Sin embargo, teniendo tantos beneficios, frecuentemente cuesta mucho ponerlos. A veces por miedo a dañar a la otra persona, a veces por miedo al conflicto, otras por miedo al rechazo, al abandono o por heridas emocionales que acompañan nuestra historia vital.
De la misma forma que la piel física envuelve y protege el cuerpo, definiendo la frontera en la que termino yo y empieza el mundo y viceversa, la piel psíquica habla de la construcción de un “envoltorio” mental que protege, contiene y organiza la vida emocional. Podríamos decir que actúa como una membrana psicológica que regula lo que entra y sale del mundo interno.
Terry Real habla del límite psicológico como una piel simbólica que protege al yo de invasiones externas pero también regula lo que de nuestras emociones internas mostramos al mundo. Es decir, existe una parte “externa” del límite que nos protege del mundo y una parte “interna” que contiene lo que somos para no desbordar al mundo. Por tanto, al crear los límites estoy creando mi forma de relacionarme con el mundo y también mi forma de relacionarme con mi interior.
Podemos diferenciar dos tipos:
- Límites de protección cuya función es filtrar lo que entra y lo que no en mi mundo interno. Cuando este límite es poroso no hay filtro y lo que viene del exterior me impacta y me define (lo observamos en una tendencia a la dependencia emocional, a complacer, evitar conflicto, miedo a que el otro se aleje...). Cuando el limite de protección es rígido creo un muro y no dejo entrar nada, me aislo.
- Límites de contención que impiden que nuestro contenido interno salga sin filtro. Cuando este límite es poroso no controlo la expresión de mis emociones. Cuando es rígido no muestro lo que siento o necesito y como consecuencia la otra persona no puede saber qué me pasa. Ambos límites cuando son sanos son flexibles y permiten la conexión y el intercambio, al mismo tiempo que tienen la consistencia suficiente para filtrar lo que quiero que entre y lo que quiero que salga.

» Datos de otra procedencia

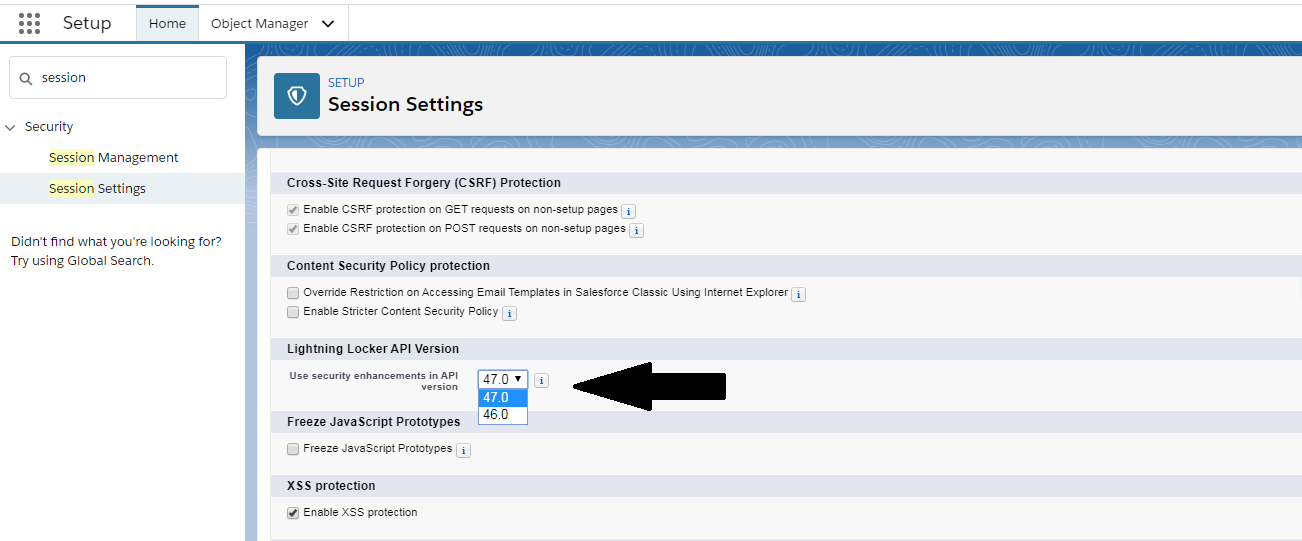Show info for Stricter Content Security Policy
Screen dimensions: 1302x541
(509, 313)
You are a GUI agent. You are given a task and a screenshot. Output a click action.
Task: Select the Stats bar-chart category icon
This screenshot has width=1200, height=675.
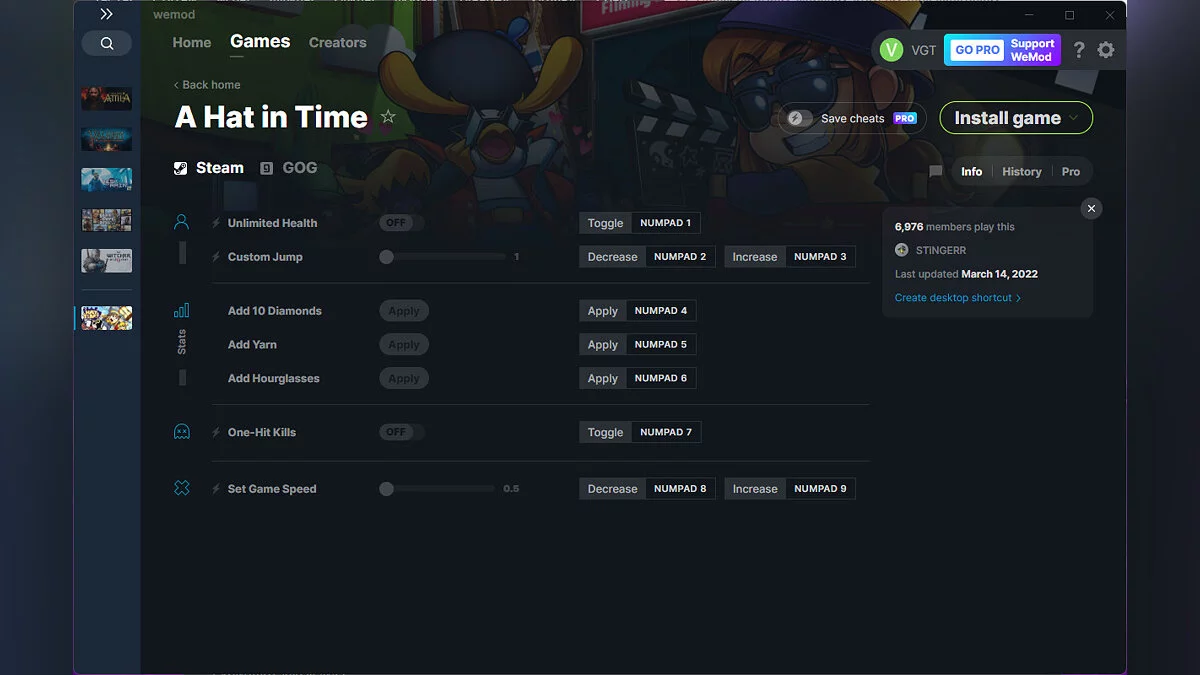point(181,311)
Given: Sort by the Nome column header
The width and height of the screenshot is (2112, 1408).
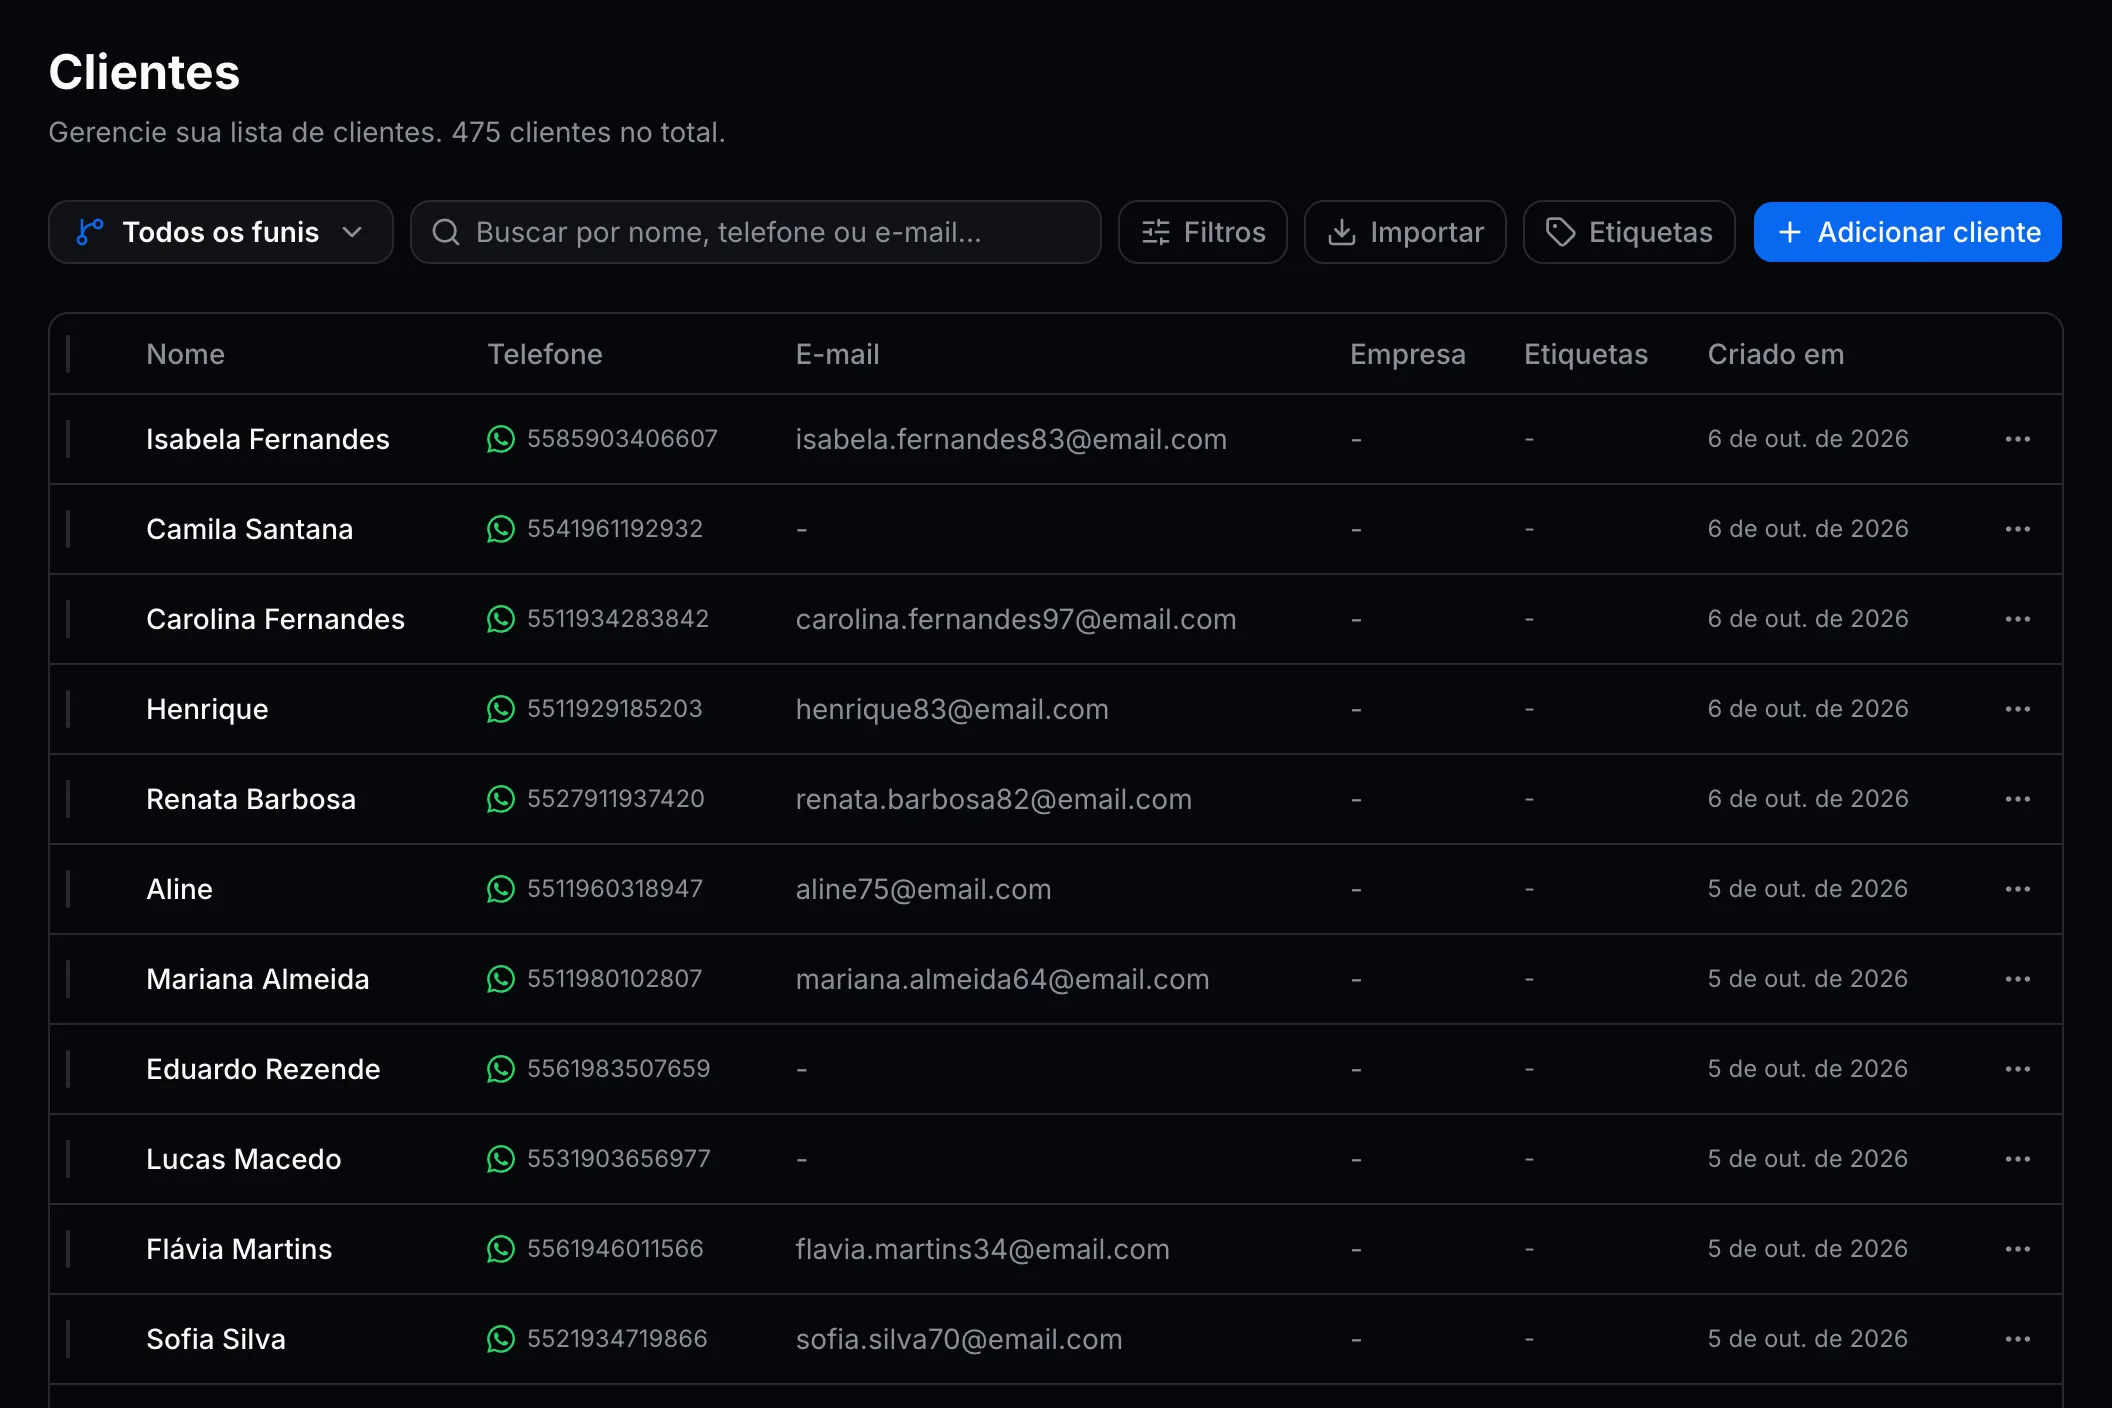Looking at the screenshot, I should [x=185, y=354].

Si te paras a observarte ¿cómo dirías que funcionan estos límites en tí? ¿Dónde te reconoces más?, ¿en lo rígido....en lo poroso...? ¿Tal vez rígido en uno y poroso en otro? , ¿Cambia según el contexto?
En esta tarea de tomar conciencia de los propios límites te sugiero:
-Observar las sensaciones corporales, las emociones y los pensamientos que se activan en las interacciones cotidianas y en situaciones de conflicto.
-Observar qué relaciones, qué situaciones, qué estados internos hacen que los límites sean porosos o rígidos.
-Dar tiempo para evaluar si lo que te dice la otra persona habla de tí o no. Si concluyes que no habla de tí, decidir si lo dejas entrar o no.
-Desde lo somático, tomar conciencia de la piel que delimita tu cuerpo, puede ser desde un automasaje y sentir el espacio que ocupas.
Crear límites desde el respeto y la responsabilidad nos da la oportunidad de vincularnos sin perdernos.